An op-ed in the New York Times this month made the odd claim that credit card reward points programs are being paid for by the poor. In the piece, Stanford professor Chenzi Xu and graduate student Jeffrey Reppucci note a “credit card perks war,” which the authors trace back to Chase’s 2016 launch of the Sapphire Reserve card and the subsequent slew of products competitors released to try to keep up. The growing set of options for consumers should be seen as a win for the free market, yet the authors disparage rewards programs as upholding the so-called duopoly between the Visa and Mastercard credit card payment networks. Unfortunately, many Democratic and even some Republican officeholders agree with Ms. Xu and Mr. Reppucci’s misinterpretation of the market’s successes.
Enter the Credit Card Competition Act, a dubiously named bill proposed in the Senate last year by Democrat Dick Durbin of Illinois and Republican Roger Marshall of Kansas. The senators wrote the bill to target Visa, Mastercard, and the banks that issue their credit cards. It would require those banks to support at least one credit card network other than Visa or Mastercard. Further, neither the payment networks nor issuers could request exclusivity agreements with the merchants they work with, nor could they require merchants to use heightened security measures exclusive to Visa or Mastercard networks. Through these measures, the act purports to increase competition by making way for more credit networks in the market, supposedly driving down interchange fees to bring savings to consumers. But the senators and the authors of the New York Times piece are wrong to believe that the credit card market isn’t competitive already, and they ignore the trend such competition has precipitated: More people have access to better credit cards, including lower-income consumers.

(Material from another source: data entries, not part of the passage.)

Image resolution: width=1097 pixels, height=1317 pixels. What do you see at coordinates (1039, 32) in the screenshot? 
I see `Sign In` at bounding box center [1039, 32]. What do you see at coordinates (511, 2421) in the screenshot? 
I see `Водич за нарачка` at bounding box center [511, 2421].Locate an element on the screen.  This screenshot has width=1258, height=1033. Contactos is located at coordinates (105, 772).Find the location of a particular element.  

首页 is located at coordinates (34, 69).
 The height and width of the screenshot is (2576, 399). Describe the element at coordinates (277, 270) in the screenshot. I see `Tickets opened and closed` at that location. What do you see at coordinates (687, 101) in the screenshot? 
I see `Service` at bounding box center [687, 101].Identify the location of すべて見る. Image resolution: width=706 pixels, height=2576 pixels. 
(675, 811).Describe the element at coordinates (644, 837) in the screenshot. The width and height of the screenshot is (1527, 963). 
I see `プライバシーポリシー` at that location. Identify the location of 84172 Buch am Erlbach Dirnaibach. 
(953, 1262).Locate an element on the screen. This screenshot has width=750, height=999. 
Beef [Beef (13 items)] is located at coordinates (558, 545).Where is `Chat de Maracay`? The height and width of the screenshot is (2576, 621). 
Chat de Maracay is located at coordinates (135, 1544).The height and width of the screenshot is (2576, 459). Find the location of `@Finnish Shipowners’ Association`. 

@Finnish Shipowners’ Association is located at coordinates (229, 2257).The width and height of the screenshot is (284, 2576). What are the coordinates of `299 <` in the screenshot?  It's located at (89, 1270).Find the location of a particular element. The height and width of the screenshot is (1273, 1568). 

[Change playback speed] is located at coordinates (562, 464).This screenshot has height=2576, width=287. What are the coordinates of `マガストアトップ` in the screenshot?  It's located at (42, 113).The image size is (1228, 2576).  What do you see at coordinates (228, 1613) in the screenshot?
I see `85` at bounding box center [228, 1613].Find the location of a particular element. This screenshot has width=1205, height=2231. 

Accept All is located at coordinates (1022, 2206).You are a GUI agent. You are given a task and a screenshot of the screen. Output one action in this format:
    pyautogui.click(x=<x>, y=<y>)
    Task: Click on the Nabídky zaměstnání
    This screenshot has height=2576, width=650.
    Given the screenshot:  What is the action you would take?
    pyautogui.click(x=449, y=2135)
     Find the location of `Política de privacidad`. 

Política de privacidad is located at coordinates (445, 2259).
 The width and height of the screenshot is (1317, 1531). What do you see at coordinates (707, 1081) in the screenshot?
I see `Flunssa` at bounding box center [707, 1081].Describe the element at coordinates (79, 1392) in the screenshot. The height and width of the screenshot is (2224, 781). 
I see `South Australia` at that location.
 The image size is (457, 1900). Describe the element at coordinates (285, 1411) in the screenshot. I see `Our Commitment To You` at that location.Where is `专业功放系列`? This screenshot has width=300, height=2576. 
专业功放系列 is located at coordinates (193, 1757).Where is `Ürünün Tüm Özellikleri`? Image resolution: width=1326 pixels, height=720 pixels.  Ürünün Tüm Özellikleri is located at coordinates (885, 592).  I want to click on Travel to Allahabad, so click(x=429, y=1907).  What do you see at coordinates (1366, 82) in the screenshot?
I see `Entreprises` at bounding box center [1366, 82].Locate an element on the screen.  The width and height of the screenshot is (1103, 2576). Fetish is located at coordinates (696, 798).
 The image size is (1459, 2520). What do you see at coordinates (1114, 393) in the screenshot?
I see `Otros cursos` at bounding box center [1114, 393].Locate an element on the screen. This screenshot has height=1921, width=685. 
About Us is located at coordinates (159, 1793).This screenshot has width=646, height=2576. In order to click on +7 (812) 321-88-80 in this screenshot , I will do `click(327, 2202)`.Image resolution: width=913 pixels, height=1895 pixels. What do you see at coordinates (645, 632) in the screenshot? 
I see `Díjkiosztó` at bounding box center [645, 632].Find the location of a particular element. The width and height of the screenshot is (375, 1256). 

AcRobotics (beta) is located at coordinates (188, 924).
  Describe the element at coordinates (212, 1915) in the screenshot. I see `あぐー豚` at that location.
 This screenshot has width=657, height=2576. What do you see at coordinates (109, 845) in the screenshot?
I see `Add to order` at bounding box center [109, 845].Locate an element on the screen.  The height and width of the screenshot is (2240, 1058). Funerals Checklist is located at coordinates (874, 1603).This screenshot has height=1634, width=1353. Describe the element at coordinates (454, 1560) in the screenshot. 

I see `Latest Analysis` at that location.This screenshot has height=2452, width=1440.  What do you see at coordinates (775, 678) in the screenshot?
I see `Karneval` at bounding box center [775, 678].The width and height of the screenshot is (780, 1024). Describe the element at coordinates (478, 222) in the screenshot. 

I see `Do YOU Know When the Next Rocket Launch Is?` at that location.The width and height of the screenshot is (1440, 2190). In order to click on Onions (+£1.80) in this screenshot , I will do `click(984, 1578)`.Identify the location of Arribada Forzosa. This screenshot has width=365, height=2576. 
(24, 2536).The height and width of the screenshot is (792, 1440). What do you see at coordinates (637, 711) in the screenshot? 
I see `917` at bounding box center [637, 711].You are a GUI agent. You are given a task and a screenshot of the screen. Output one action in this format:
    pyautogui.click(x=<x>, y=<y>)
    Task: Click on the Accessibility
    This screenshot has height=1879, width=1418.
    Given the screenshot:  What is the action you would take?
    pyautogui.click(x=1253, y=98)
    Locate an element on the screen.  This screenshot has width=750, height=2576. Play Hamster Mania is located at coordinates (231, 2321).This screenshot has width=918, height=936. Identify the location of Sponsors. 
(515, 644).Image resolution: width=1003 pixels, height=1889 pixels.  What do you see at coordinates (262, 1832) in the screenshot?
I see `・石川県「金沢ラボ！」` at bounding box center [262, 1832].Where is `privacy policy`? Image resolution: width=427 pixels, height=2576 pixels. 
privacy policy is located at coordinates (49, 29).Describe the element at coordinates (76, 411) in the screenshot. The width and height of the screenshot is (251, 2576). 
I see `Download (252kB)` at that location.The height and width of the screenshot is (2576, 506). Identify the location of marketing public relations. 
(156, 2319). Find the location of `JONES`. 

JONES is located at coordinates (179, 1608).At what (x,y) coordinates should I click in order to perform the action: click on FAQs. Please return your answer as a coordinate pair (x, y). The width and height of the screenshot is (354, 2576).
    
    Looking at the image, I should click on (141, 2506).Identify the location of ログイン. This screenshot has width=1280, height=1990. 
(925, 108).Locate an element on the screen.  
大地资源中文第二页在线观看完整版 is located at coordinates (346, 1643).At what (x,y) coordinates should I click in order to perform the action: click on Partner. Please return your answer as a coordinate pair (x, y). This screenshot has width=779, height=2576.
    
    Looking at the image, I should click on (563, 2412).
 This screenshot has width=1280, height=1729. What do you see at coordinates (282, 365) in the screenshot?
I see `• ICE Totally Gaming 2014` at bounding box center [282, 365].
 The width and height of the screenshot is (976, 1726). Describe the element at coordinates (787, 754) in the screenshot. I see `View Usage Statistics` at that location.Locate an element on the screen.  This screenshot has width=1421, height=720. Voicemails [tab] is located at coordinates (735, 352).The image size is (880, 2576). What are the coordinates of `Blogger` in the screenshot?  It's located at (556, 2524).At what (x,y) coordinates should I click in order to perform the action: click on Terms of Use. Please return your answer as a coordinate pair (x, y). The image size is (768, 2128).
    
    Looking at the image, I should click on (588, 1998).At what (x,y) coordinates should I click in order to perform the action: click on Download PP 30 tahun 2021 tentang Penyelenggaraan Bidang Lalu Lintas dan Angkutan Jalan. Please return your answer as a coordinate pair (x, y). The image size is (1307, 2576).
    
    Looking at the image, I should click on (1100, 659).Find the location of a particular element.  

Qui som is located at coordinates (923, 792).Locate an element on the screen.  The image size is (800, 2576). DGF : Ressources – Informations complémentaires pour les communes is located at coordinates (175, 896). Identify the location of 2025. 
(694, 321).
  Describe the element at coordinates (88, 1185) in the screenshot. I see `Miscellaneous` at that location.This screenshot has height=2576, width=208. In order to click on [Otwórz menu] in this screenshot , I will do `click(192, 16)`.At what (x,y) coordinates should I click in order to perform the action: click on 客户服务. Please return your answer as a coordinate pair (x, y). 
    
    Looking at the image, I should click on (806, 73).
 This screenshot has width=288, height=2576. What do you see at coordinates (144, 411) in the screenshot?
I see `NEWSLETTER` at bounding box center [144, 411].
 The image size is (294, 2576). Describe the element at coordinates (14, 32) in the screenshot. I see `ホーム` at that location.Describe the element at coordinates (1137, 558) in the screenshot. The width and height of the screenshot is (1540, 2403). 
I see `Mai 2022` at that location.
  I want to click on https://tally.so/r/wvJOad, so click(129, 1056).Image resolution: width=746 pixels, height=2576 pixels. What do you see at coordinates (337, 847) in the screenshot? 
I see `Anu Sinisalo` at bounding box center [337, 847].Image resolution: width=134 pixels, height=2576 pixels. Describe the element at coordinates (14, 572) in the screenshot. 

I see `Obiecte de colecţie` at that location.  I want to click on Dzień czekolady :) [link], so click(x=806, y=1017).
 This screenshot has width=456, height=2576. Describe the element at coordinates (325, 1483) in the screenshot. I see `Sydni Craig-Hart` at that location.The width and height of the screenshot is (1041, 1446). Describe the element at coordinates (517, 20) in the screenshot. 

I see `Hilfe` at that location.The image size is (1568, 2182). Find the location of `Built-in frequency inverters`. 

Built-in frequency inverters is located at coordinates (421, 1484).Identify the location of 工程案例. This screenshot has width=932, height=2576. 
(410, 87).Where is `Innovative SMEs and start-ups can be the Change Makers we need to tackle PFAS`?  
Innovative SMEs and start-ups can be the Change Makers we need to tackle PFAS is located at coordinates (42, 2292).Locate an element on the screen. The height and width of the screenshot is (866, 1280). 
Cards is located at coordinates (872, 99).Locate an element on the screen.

Credit card companies fighting for business through perks is, in fact, a manifestation of market competition which has led banks to provide credit products for people of varied financial means. Some banks like Chase have taken a diversified approach, offering products for all credit and income profiles while operating on the traditional Visa and Mastercard payment networks. But competition has even extended beyond the big two payment networks. American Express cards prioritize exclusive travel rewards on a payment network separate from Visa and Mastercard. Meanwhile, Discover provides credit cards targeted toward students and young people to develop credit history on a fee-free card with cash-back rewards, also on its own payment network.
Banks aren’t giving out rewards because they enjoy giving freebies to the wealthy. They do so because they make more money through increased transactions, especially from affluent customers. The revenue from those transactions offsets the risk of lending to less reliable consumers with lower spending volume and less consistent payment rates. The poor are not subsidizing rewards; in fact, consumers with poor credit receive more favorable terms because high-credit consumers provide more stable revenue. Like most goods that were once considered luxuries, credit cards with strong perks were first available to big spenders, but market competition has made them more accessible to others. The various credit card networks and many more issuing banks have benefitted high-income and low-income consumers by increasing the options, especially for those who weren’t eligible for credit only a few years ago.
More consumers than ever are taking advantage. According to the Federal Reserve, 84% percent of American adults owned at least one credit card in 2021, including a solid majority of those with family incomes of less than $50,000 per year. By comparison, Gallup found in 2014 that only 71% of adults had credit cards. Despite gripes from supporters of the Credit Card Competition Act, these numbers demonstrate that there is a demand for credit cards among low-income consumers which is being met thanks to existing market competition. Reducing financial institutions’ ability to create profitable products won’t hit the wealthy — businesses will always cater to them. Rather, it will reduce options for lower spenders and the working class, who will be worth less to credit card issuers.
Such attempts to regulate payments have been enacted before and, like most restrictions on the free market, they ended up benefitting big corporations, not individuals. A 2010 amendment to the Dodd-Frank Act introduced by the very same Senator Durbin capped debit card interchange fees—the rate paid by merchants on payments—to 0.05% plus $0.21 per transaction, which let big box stores keep more of the revenue from each sale but didn’t pass savings onto consumers. This lowered revenue for community banks and credit unions, forcing them to charge maintenance fees, cut debit rewards programs, or even shutter their doors. Meddling with credit payments would end the same way.
Senator Durbin plans to re-introduce the bill this legislative session, despite the repeated discrediting of the underlying ideas. Instead of limiting the positive effects that competition has already had on the credit card market, the senators behind the Credit Card Competition Act should promote responsible credit card use to take advantage of what competition has already made available.